- **DOCUMENT EXCERPT**
========================================================================

The DataLearning Group uses digital twins and data assimilation to model real-world observations, with machine learning used to increase the reliability of predictions made by forecasting models. The group's work has applications including urban air pollution, medical image segmentation, fluid dynamics and wildfire prediction.
DataLearning research topics

Current research areas
Digital twins
The DataLearning Group develops advanced digital twins; high-fidelity, data-driven virtual representations of real-world systems. These twins serve as intelligent testbeds for scientific inquiry, simulation, and decision support. Core research challenges include ensuring data quality, managing uncertainty, and designing dynamic models that adapt as new information arrives. Increasingly, digital twins are enhanced using AI models and LLMs to support automated reasoning, contextual understanding, and scalable knowledge integration.
Data assimilation
Data assimilation provides a rigorous framework for combining observational data with dynamic physical or computational models. By merging real-time measurements with model predictions, data assimilation techniques estimate the true state of complex systems more accurately. While powerful, classical approaches often rely on idealised assumptions or simplified dynamics. Modern research explores AI-augmented data assimilation, where machine learning and LLM-based reasoning help relax rigid assumptions, improve uncertainty quantification, and adapt models to highly nonlinear environments.
Machine learning
Machine learning (particularly deep learning and foundation AI models) addresses many limitations of traditional modelling. These approaches excel at learning nonlinear behaviours, detecting patterns in high-dimensional data, and generating predictive representations that evolve over time. With the rise of LLMs and multimodal AI models, machine learning now extends to tasks such as natural-language model interrogation, automated feature engineering, and cross-domain knowledge extraction. When integrated with data assimilation, these models produce more resilient, interpretable, and context-aware forecasting tools.
Data learning
Data learning sits at the intersection of data assimilation, machine learning, and modern AI. The DataLearning Group’s approach leverages advanced data-science methodologies (ranging from statistical inference to foundation-model reasoning) to create hybrid systems that adapt to real-world complexity. By unifying physical modelling with data-centric AI, data learning yields flexible, scalable frameworks that enhance predictive accuracy, support real-time decision-making, and enable next-generation intelligent systems.

========================================================================

- **INFORMATION**
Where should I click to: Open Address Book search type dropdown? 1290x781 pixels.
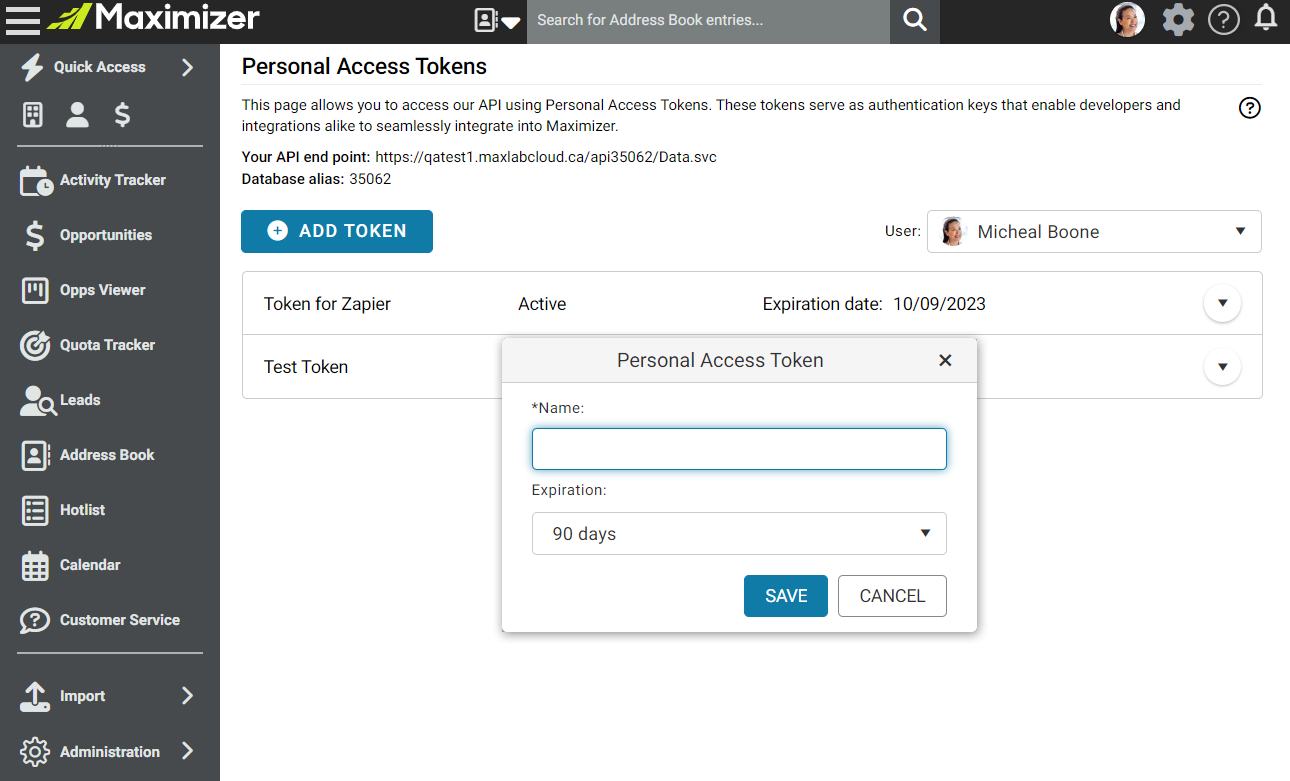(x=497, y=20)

========================================================================

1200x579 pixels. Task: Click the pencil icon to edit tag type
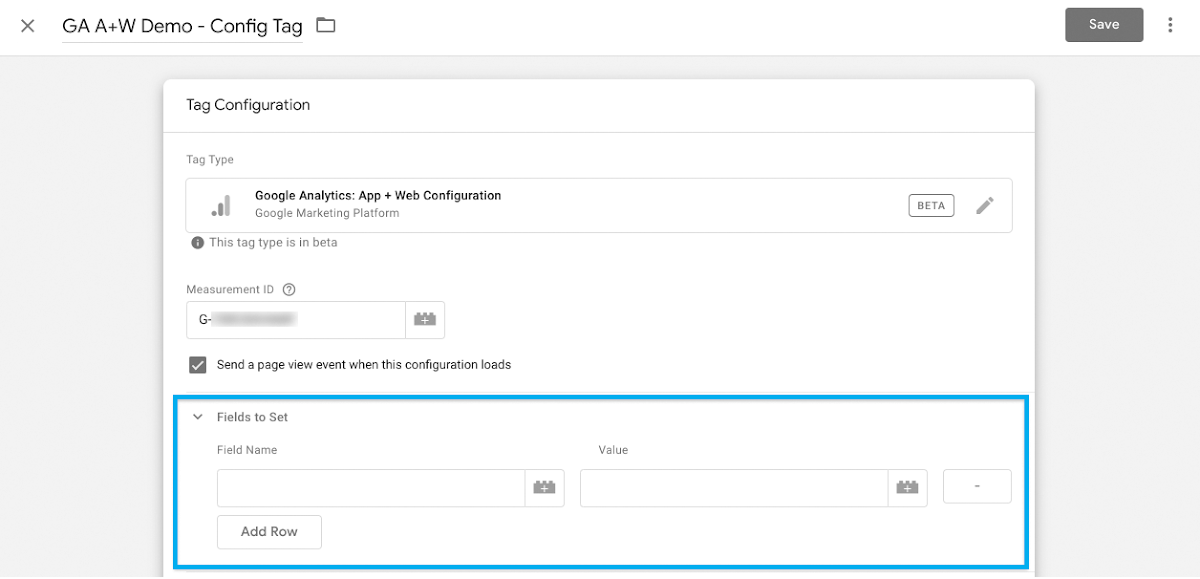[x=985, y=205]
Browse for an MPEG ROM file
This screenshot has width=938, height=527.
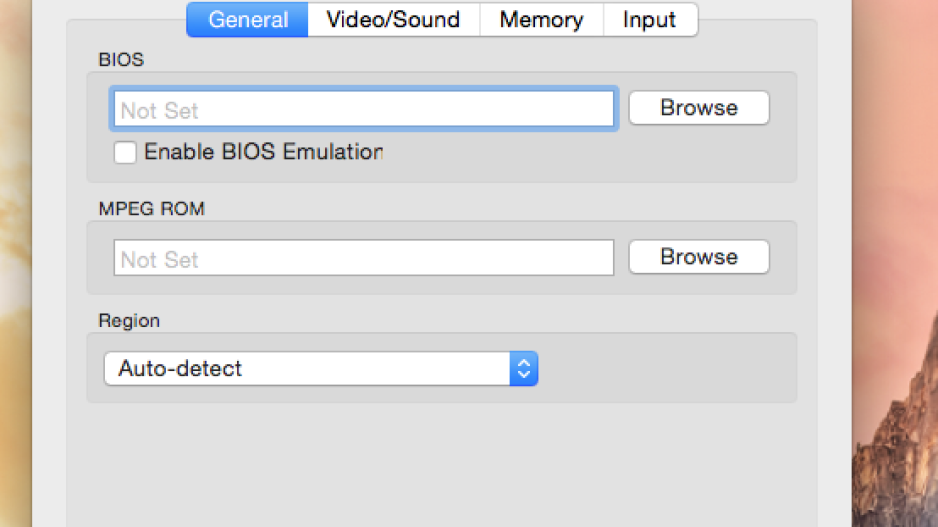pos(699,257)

========================================================================

- **TASKS FOR THIS EXERCISE**
a - What does data assimilation combine, according to the DataLearning research topics page?
b - Using the DataLearning research topics page, explain why modern research adds machine learning and LLM-based reasoning to data assimilation.
The records have no role in these tasks.

- **RESULTS FOR EACH TASK**
a - Observational data with dynamic physical or computational models.

b - Classical data assimilation approaches often rely on idealized assumptions or simplified dynamics. Machine learning and LLM-based reasoning help relax those rigid assumptions, improve uncertainty quantification, and adapt models to highly nonlinear environments.